··· MATERIAL PROVIDED ···

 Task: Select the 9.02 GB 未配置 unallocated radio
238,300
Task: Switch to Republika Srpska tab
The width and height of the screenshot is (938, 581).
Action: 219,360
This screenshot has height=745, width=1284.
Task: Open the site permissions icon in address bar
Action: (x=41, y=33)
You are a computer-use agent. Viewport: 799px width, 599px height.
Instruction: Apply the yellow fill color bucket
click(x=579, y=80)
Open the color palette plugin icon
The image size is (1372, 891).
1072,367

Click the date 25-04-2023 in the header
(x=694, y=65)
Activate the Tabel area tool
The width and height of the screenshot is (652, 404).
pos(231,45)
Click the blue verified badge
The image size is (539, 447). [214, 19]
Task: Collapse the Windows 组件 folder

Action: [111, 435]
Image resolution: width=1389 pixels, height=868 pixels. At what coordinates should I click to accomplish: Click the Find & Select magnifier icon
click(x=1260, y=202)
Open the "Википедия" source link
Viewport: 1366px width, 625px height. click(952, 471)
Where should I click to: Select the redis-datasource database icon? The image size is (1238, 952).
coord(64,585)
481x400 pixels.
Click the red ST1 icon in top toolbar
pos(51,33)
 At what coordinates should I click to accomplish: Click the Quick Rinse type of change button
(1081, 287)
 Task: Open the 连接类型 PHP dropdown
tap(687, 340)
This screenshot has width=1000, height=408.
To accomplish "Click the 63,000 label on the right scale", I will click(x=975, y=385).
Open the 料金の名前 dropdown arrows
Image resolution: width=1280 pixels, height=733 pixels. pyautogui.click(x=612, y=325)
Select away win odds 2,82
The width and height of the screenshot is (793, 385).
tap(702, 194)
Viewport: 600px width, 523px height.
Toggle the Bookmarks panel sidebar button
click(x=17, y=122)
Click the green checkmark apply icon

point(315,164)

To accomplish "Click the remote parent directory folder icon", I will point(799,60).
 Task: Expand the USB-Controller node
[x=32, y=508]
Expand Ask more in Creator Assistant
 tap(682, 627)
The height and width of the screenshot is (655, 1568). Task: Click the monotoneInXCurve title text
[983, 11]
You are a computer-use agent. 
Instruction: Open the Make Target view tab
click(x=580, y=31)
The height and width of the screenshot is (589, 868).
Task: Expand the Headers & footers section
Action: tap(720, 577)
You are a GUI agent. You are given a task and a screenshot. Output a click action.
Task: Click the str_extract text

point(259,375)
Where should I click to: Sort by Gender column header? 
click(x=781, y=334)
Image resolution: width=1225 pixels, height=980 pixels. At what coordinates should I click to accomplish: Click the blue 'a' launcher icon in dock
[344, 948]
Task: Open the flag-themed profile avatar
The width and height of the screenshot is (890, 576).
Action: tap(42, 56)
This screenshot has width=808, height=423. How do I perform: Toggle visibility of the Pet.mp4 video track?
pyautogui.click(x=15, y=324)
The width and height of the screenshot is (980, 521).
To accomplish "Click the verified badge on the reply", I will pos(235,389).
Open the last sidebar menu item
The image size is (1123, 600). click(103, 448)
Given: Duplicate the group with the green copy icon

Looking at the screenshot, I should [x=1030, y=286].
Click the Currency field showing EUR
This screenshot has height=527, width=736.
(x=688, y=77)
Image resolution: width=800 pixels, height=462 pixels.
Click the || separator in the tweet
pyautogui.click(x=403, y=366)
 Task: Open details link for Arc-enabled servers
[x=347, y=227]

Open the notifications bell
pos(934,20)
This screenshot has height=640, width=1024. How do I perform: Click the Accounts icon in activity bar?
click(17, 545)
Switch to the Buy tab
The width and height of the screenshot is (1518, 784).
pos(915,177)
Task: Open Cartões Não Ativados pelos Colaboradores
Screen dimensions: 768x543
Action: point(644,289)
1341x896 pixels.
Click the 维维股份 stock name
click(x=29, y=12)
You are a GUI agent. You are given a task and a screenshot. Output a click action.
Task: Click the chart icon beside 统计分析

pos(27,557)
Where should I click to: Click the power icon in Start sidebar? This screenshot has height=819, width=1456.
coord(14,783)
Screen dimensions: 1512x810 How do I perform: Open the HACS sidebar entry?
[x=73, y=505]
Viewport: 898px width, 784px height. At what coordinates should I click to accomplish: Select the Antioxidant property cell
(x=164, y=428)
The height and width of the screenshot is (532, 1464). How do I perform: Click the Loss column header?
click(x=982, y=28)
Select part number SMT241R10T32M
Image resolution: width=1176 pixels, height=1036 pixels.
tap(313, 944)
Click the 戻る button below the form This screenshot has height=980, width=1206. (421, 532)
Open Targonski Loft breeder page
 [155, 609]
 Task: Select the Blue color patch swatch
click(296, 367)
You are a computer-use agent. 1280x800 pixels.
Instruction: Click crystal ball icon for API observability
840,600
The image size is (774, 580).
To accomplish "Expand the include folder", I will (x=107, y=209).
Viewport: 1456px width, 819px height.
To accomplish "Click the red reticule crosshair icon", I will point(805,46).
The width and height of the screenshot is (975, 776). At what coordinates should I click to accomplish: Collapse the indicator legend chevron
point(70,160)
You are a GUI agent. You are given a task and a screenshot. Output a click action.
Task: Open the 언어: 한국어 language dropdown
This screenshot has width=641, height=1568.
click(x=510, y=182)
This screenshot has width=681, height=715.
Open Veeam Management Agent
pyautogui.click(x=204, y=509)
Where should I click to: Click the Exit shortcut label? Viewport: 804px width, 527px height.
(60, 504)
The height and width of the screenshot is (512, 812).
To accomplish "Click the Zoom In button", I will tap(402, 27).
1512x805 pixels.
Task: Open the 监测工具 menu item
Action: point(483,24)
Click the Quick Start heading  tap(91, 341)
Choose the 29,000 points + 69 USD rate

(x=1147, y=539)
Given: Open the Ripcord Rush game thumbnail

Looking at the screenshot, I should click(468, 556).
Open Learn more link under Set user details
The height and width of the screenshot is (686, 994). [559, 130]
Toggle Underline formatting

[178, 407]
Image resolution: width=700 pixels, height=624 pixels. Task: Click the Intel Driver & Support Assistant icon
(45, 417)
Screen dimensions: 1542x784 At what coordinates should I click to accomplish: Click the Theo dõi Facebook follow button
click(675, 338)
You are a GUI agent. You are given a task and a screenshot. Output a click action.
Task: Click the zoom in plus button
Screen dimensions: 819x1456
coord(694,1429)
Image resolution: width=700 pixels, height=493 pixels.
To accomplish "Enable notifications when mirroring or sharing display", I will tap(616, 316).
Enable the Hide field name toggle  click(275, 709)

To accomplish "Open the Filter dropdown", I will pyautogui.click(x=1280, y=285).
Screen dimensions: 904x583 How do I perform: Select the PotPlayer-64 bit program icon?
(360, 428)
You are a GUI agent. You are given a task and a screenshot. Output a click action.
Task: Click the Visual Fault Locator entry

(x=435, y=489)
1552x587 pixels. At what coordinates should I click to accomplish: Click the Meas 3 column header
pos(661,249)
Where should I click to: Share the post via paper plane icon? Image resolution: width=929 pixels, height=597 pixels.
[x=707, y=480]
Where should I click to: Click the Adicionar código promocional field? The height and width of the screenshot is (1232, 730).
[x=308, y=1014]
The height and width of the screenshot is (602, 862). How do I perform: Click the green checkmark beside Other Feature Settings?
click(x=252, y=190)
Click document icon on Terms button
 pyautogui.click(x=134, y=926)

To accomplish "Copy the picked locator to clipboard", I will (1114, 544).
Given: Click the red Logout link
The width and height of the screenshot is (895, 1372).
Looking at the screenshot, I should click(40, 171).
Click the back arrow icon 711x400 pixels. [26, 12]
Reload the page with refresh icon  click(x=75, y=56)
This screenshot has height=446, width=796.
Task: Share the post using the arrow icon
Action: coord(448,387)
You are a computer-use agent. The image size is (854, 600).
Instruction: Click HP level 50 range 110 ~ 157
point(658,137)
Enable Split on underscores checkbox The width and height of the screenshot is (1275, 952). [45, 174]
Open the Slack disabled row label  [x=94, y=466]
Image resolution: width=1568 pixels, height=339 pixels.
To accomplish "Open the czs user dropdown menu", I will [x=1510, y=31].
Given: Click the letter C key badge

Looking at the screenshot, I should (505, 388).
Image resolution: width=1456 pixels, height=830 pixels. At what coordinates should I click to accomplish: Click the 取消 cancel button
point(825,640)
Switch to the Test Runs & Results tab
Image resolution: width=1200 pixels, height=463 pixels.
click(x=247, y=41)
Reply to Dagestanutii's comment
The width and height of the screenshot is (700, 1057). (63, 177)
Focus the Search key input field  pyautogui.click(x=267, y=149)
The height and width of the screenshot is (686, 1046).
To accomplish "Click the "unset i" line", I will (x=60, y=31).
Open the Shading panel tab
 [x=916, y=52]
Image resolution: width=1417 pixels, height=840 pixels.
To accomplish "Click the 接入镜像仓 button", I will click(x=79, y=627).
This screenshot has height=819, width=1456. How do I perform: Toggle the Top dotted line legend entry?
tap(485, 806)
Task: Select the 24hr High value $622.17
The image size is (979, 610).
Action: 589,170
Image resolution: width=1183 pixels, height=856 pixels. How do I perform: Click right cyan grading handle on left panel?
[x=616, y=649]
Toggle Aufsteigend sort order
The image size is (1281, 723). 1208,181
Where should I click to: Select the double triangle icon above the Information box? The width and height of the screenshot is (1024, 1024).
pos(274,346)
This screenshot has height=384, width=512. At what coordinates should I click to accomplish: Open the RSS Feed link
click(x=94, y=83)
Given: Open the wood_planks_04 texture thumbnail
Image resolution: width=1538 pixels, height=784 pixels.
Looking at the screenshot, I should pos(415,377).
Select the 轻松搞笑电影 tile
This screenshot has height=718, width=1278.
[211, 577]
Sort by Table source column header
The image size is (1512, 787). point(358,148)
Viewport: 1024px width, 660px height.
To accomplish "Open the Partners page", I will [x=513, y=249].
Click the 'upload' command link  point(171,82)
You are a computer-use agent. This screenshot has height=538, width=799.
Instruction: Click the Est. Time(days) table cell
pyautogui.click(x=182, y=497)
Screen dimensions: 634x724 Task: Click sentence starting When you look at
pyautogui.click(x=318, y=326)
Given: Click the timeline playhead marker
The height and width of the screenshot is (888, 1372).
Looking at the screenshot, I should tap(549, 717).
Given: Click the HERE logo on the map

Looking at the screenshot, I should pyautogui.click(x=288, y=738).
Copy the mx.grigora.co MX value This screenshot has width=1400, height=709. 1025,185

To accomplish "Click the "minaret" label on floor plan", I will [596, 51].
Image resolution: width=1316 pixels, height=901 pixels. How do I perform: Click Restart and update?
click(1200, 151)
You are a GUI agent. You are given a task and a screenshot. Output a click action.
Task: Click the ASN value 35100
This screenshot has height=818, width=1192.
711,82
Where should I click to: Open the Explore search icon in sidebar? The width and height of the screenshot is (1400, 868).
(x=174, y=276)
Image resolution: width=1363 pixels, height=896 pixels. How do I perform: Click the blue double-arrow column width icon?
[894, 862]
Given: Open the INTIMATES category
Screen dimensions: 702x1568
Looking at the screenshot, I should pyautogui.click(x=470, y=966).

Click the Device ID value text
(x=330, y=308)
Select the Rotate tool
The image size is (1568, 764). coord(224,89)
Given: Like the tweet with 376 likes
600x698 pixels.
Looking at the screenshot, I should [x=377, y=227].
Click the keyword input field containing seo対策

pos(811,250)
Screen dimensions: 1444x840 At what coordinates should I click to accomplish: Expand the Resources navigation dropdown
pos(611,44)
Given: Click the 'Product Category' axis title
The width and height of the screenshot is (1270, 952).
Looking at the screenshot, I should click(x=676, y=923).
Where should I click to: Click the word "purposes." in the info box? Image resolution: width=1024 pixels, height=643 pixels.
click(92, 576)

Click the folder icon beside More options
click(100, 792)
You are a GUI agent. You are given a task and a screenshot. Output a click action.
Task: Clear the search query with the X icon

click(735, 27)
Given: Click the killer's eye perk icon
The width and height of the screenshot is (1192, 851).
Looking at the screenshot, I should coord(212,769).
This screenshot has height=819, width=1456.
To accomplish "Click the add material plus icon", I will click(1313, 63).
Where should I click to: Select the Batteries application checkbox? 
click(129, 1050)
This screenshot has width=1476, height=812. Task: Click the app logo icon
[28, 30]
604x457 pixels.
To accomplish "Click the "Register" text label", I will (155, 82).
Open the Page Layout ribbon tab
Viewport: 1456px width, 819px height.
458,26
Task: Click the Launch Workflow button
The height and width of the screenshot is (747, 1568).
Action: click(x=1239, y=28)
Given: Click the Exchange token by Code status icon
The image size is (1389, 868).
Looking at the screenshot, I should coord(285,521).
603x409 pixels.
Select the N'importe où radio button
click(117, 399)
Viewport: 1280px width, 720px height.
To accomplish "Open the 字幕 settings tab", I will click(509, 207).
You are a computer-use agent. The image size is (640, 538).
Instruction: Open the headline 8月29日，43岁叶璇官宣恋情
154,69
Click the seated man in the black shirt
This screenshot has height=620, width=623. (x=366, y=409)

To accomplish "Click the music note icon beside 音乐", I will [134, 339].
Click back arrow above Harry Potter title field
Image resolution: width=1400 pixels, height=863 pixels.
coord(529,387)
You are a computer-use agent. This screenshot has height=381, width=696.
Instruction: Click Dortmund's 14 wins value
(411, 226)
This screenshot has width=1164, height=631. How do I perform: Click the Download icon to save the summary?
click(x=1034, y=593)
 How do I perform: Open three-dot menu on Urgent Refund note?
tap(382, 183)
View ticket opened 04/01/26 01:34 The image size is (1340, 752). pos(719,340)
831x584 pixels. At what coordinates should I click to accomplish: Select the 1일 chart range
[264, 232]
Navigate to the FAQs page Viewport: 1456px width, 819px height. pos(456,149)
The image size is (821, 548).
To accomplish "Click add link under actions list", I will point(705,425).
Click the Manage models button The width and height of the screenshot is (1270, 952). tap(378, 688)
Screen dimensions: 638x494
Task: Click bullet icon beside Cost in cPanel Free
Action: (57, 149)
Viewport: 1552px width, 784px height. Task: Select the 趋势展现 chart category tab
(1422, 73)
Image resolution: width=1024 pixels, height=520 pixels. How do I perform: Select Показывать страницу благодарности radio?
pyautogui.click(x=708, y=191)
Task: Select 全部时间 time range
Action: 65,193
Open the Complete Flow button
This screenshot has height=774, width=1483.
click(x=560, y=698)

···

**TASK:**
Give the entries as a Markdown table with the columns No. and Line, one numbered row per line, and leave out blank lines. Begin at the line that contains "Image resolution: width=1024 pixels, height=520" and stop after the last line of the entries.

**COMPLETE RESPONSE:**
| No. | Line |
|---|---|
| 1 | Image resolution: width=1024 pixels, height=520 pixels. How do I perform: Select Показывать страницу благодарности radio? |
| 2 | pyautogui.click(x=708, y=191) |
| 3 | Task: Select 全部时间 time range |
| 4 | Action: 65,193 |
| 5 | Open the Complete Flow button |
| 6 | This screenshot has height=774, width=1483. |
| 7 | click(x=560, y=698) |